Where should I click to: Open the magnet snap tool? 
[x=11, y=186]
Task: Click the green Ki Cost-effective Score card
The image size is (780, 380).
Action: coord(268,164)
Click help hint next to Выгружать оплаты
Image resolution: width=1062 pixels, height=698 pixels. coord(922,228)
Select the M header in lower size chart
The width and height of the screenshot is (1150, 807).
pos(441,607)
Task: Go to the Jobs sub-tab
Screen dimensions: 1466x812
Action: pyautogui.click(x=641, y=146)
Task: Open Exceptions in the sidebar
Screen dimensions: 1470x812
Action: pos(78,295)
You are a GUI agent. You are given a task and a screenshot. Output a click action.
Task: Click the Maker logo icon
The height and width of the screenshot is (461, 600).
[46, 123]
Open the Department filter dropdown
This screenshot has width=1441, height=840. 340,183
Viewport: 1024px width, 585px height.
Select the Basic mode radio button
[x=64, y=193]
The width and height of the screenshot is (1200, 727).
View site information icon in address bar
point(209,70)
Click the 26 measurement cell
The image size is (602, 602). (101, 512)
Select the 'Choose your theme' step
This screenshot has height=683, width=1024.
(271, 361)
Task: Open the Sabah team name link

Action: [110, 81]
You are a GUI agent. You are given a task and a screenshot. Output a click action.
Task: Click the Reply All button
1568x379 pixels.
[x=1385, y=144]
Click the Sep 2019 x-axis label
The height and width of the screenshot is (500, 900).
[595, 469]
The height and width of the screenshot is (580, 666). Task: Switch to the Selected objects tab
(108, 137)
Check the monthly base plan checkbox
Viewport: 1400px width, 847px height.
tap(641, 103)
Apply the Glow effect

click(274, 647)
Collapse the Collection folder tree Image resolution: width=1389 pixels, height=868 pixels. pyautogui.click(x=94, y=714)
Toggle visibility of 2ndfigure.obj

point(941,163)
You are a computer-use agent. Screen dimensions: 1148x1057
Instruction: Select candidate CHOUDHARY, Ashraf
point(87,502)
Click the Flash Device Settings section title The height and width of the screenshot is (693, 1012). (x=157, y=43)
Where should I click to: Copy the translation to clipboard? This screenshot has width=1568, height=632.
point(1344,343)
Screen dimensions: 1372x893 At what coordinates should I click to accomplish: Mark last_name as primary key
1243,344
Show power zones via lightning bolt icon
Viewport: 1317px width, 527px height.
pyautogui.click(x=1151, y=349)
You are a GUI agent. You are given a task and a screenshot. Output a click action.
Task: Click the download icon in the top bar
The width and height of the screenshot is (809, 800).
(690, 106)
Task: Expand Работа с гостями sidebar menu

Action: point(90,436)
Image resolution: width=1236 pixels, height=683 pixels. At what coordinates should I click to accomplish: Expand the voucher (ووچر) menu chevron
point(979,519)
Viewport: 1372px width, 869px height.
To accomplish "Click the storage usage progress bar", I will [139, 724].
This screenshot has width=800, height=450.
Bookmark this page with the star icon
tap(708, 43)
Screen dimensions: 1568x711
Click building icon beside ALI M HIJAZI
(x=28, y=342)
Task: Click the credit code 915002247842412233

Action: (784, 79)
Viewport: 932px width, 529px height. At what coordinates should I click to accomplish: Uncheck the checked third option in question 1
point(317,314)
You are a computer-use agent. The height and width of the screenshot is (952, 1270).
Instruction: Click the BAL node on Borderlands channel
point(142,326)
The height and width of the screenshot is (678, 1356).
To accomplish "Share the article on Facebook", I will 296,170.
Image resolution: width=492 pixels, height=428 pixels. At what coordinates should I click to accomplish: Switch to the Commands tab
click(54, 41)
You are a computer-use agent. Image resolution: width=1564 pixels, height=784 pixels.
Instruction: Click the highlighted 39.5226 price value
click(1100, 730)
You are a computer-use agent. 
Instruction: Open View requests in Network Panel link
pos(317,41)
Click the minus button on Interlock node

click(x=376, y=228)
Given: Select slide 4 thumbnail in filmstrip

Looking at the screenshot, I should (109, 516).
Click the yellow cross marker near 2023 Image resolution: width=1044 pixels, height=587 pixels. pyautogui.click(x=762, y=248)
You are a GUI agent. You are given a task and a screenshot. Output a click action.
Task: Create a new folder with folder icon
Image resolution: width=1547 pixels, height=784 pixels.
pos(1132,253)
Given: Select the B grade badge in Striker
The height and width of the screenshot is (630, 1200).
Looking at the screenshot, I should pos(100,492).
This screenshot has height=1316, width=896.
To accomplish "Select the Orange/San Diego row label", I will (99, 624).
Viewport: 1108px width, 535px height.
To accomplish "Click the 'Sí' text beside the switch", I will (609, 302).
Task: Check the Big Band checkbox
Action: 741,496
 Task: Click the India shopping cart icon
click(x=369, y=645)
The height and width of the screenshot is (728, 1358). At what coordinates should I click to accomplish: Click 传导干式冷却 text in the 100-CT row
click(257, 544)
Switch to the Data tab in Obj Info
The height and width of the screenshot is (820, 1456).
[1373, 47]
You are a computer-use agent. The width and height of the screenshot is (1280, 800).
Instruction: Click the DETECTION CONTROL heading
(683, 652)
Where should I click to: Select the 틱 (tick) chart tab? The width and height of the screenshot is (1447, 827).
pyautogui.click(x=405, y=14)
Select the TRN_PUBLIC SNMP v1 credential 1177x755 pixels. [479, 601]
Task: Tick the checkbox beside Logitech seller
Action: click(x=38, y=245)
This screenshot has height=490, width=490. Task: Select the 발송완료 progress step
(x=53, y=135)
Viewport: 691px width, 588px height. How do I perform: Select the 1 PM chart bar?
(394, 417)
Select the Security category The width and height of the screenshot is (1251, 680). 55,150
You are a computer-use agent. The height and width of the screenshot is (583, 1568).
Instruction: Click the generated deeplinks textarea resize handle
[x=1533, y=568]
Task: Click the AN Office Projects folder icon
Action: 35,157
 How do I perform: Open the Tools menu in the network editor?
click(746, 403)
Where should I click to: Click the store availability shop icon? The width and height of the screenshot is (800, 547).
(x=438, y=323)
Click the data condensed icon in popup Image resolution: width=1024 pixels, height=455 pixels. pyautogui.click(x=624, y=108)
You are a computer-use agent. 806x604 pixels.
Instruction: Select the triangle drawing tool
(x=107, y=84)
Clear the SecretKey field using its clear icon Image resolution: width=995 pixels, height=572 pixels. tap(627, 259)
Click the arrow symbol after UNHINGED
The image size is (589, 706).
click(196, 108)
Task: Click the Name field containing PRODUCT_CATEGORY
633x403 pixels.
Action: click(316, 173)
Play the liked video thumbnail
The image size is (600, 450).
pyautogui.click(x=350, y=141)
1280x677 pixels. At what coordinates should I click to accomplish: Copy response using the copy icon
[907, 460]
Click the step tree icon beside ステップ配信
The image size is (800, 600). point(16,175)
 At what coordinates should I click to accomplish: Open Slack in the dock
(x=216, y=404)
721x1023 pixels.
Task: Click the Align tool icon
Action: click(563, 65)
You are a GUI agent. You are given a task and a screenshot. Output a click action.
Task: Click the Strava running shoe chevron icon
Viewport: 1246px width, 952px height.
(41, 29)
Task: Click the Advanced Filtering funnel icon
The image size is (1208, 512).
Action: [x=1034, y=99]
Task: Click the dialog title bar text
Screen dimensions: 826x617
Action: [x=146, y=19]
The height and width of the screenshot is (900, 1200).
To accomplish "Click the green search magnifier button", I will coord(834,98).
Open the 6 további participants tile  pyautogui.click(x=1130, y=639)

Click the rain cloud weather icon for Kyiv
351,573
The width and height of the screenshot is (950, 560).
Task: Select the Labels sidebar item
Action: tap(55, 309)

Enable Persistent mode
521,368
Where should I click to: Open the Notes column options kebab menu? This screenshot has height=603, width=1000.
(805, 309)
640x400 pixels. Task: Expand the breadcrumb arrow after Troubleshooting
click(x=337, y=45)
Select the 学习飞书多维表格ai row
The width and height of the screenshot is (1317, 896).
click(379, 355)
****************************************
§ **Stated problem**
Rewrite all of the lines above as a numbered list, and leave out the blank lines.

§ **Task answer**
1. Where should I click to: Open the magnet snap tool? 
2. [x=11, y=186]
3. Task: Click the green Ki Cost-effective Score card
4. The image size is (780, 380).
5. Action: coord(268,164)
6. Click help hint next to Выгружать оплаты
7. Image resolution: width=1062 pixels, height=698 pixels. coord(922,228)
8. Select the M header in lower size chart
9. The width and height of the screenshot is (1150, 807).
10. pos(441,607)
11. Task: Go to the Jobs sub-tab
12. Screen dimensions: 1466x812
13. Action: pyautogui.click(x=641, y=146)
14. Task: Open Exceptions in the sidebar
15. Screen dimensions: 1470x812
16. Action: pos(78,295)
17. You are a GUI agent. You are given a task and a screenshot. Output a click action.
18. Task: Click the Maker logo icon
19. The height and width of the screenshot is (461, 600).
20. [46, 123]
21. Open the Department filter dropdown
22. This screenshot has width=1441, height=840. 340,183
23. Viewport: 1024px width, 585px height.
24. Select the Basic mode radio button
25. [x=64, y=193]
26. The width and height of the screenshot is (1200, 727).
27. View site information icon in address bar
28. point(209,70)
29. Click the 26 measurement cell
30. The image size is (602, 602). (101, 512)
31. Select the 'Choose your theme' step
32. This screenshot has height=683, width=1024.
33. (271, 361)
34. Task: Open the Sabah team name link
35. Action: [110, 81]
36. You are a GUI agent. You are given a task and a screenshot. Output a click action.
37. Task: Click the Reply All button
38. 1568x379 pixels.
39. [x=1385, y=144]
40. Click the Sep 2019 x-axis label
41. The height and width of the screenshot is (500, 900).
42. [595, 469]
43. The height and width of the screenshot is (580, 666). Task: Switch to the Selected objects tab
44. (108, 137)
45. Check the monthly base plan checkbox
46. Viewport: 1400px width, 847px height.
47. tap(641, 103)
48. Apply the Glow effect
49. click(274, 647)
50. Collapse the Collection folder tree Image resolution: width=1389 pixels, height=868 pixels. pyautogui.click(x=94, y=714)
51. Toggle visibility of 2ndfigure.obj
52. point(941,163)
53. You are a computer-use agent. Screen dimensions: 1148x1057
54. Instruction: Select candidate CHOUDHARY, Ashraf
55. point(87,502)
56. Click the Flash Device Settings section title The height and width of the screenshot is (693, 1012). (x=157, y=43)
57. Where should I click to: Copy the translation to clipboard? This screenshot has width=1568, height=632.
58. point(1344,343)
59. Screen dimensions: 1372x893 At what coordinates should I click to accomplish: Mark last_name as primary key
60. 1243,344
61. Show power zones via lightning bolt icon
62. Viewport: 1317px width, 527px height.
63. pyautogui.click(x=1151, y=349)
64. You are a GUI agent. You are given a task and a screenshot. Output a click action.
65. Task: Click the download icon in the top bar
66. The width and height of the screenshot is (809, 800).
67. (690, 106)
68. Task: Expand Работа с гостями sidebar menu
69. Action: point(90,436)
70. Image resolution: width=1236 pixels, height=683 pixels. At what coordinates should I click to accomplish: Expand the voucher (ووچر) menu chevron
71. point(979,519)
72. Viewport: 1372px width, 869px height.
73. To accomplish "Click the storage usage progress bar", I will [139, 724].
74. This screenshot has width=800, height=450.
75. Bookmark this page with the star icon
76. tap(708, 43)
77. Screen dimensions: 1568x711
78. Click building icon beside ALI M HIJAZI
79. (x=28, y=342)
80. Task: Click the credit code 915002247842412233
81. Action: (784, 79)
82. Viewport: 932px width, 529px height. At what coordinates should I click to accomplish: Uncheck the checked third option in question 1
83. point(317,314)
84. You are a computer-use agent. The height and width of the screenshot is (952, 1270).
85. Instruction: Click the BAL node on Borderlands channel
86. point(142,326)
87. The height and width of the screenshot is (678, 1356).
88. To accomplish "Share the article on Facebook", I will 296,170.
89. Image resolution: width=492 pixels, height=428 pixels. At what coordinates should I click to accomplish: Switch to the Commands tab
90. click(54, 41)
91. You are a computer-use agent. Image resolution: width=1564 pixels, height=784 pixels.
92. Instruction: Click the highlighted 39.5226 price value
93. click(1100, 730)
94. You are a computer-use agent. 
95. Instruction: Open View requests in Network Panel link
96. pos(317,41)
97. Click the minus button on Interlock node
98. click(x=376, y=228)
99. Given: Select slide 4 thumbnail in filmstrip
100. Looking at the screenshot, I should (109, 516).
101. Click the yellow cross marker near 2023 Image resolution: width=1044 pixels, height=587 pixels. pyautogui.click(x=762, y=248)
102. You are a GUI agent. You are given a task and a screenshot. Output a click action.
103. Task: Create a new folder with folder icon
104. Image resolution: width=1547 pixels, height=784 pixels.
105. pos(1132,253)
106. Given: Select the B grade badge in Striker
107. The height and width of the screenshot is (630, 1200).
108. Looking at the screenshot, I should pos(100,492).
109. This screenshot has height=1316, width=896.
110. To accomplish "Select the Orange/San Diego row label", I will (99, 624).
111. Viewport: 1108px width, 535px height.
112. To accomplish "Click the 'Sí' text beside the switch", I will (609, 302).
113. Task: Check the Big Band checkbox
114. Action: 741,496
115.  Task: Click the India shopping cart icon
116. click(x=369, y=645)
117. The height and width of the screenshot is (728, 1358). At what coordinates should I click to accomplish: Click 传导干式冷却 text in the 100-CT row
118. click(257, 544)
119. Switch to the Data tab in Obj Info
120. The height and width of the screenshot is (820, 1456).
121. [1373, 47]
122. You are a computer-use agent. The width and height of the screenshot is (1280, 800).
123. Instruction: Click the DETECTION CONTROL heading
124. (683, 652)
125. Where should I click to: Select the 틱 (tick) chart tab? The width and height of the screenshot is (1447, 827).
126. pyautogui.click(x=405, y=14)
127. Select the TRN_PUBLIC SNMP v1 credential 1177x755 pixels. [479, 601]
128. Task: Tick the checkbox beside Logitech seller
129. Action: click(x=38, y=245)
130. This screenshot has height=490, width=490. Task: Select the 발송완료 progress step
131. (x=53, y=135)
132. Viewport: 691px width, 588px height. How do I perform: Select the 1 PM chart bar?
133. (394, 417)
134. Select the Security category The width and height of the screenshot is (1251, 680). 55,150
135. You are a computer-use agent. The height and width of the screenshot is (583, 1568).
136. Instruction: Click the generated deeplinks textarea resize handle
137. [x=1533, y=568]
138. Task: Click the AN Office Projects folder icon
139. Action: 35,157
140.  How do I perform: Open the Tools menu in the network editor?
141. click(746, 403)
142. Where should I click to: Click the store availability shop icon? The width and height of the screenshot is (800, 547).
143. (x=438, y=323)
144. Click the data condensed icon in popup Image resolution: width=1024 pixels, height=455 pixels. pyautogui.click(x=624, y=108)
145. You are a computer-use agent. 806x604 pixels.
146. Instruction: Select the triangle drawing tool
147. (x=107, y=84)
148. Clear the SecretKey field using its clear icon Image resolution: width=995 pixels, height=572 pixels. tap(627, 259)
149. Click the arrow symbol after UNHINGED
150. The image size is (589, 706).
151. click(196, 108)
152. Task: Click the Name field containing PRODUCT_CATEGORY
153. 633x403 pixels.
154. Action: click(316, 173)
155. Play the liked video thumbnail
156. The image size is (600, 450).
157. pyautogui.click(x=350, y=141)
158. 1280x677 pixels. At what coordinates should I click to accomplish: Copy response using the copy icon
159. [907, 460]
160. Click the step tree icon beside ステップ配信
161. The image size is (800, 600). point(16,175)
162.  At what coordinates should I click to accomplish: Open Slack in the dock
163. (x=216, y=404)
164. 721x1023 pixels.
165. Task: Click the Align tool icon
166. Action: click(563, 65)
167. You are a GUI agent. You are given a task and a screenshot. Output a click action.
168. Task: Click the Strava running shoe chevron icon
169. Viewport: 1246px width, 952px height.
170. (41, 29)
171. Task: Click the Advanced Filtering funnel icon
172. The image size is (1208, 512).
173. Action: [x=1034, y=99]
174. Task: Click the dialog title bar text
175. Screen dimensions: 826x617
176. Action: [x=146, y=19]
177. The height and width of the screenshot is (900, 1200).
178. To accomplish "Click the green search magnifier button", I will coord(834,98).
179. Open the 6 további participants tile  pyautogui.click(x=1130, y=639)
180. Click the rain cloud weather icon for Kyiv
181. 351,573
182. The width and height of the screenshot is (950, 560).
183. Task: Select the Labels sidebar item
184. Action: tap(55, 309)
185. Enable Persistent mode
186. 521,368
187. Where should I click to: Open the Notes column options kebab menu? This screenshot has height=603, width=1000.
188. (805, 309)
189. 640x400 pixels. Task: Expand the breadcrumb arrow after Troubleshooting
190. click(x=337, y=45)
191. Select the 学习飞书多维表格ai row
192. The width and height of the screenshot is (1317, 896).
193. click(379, 355)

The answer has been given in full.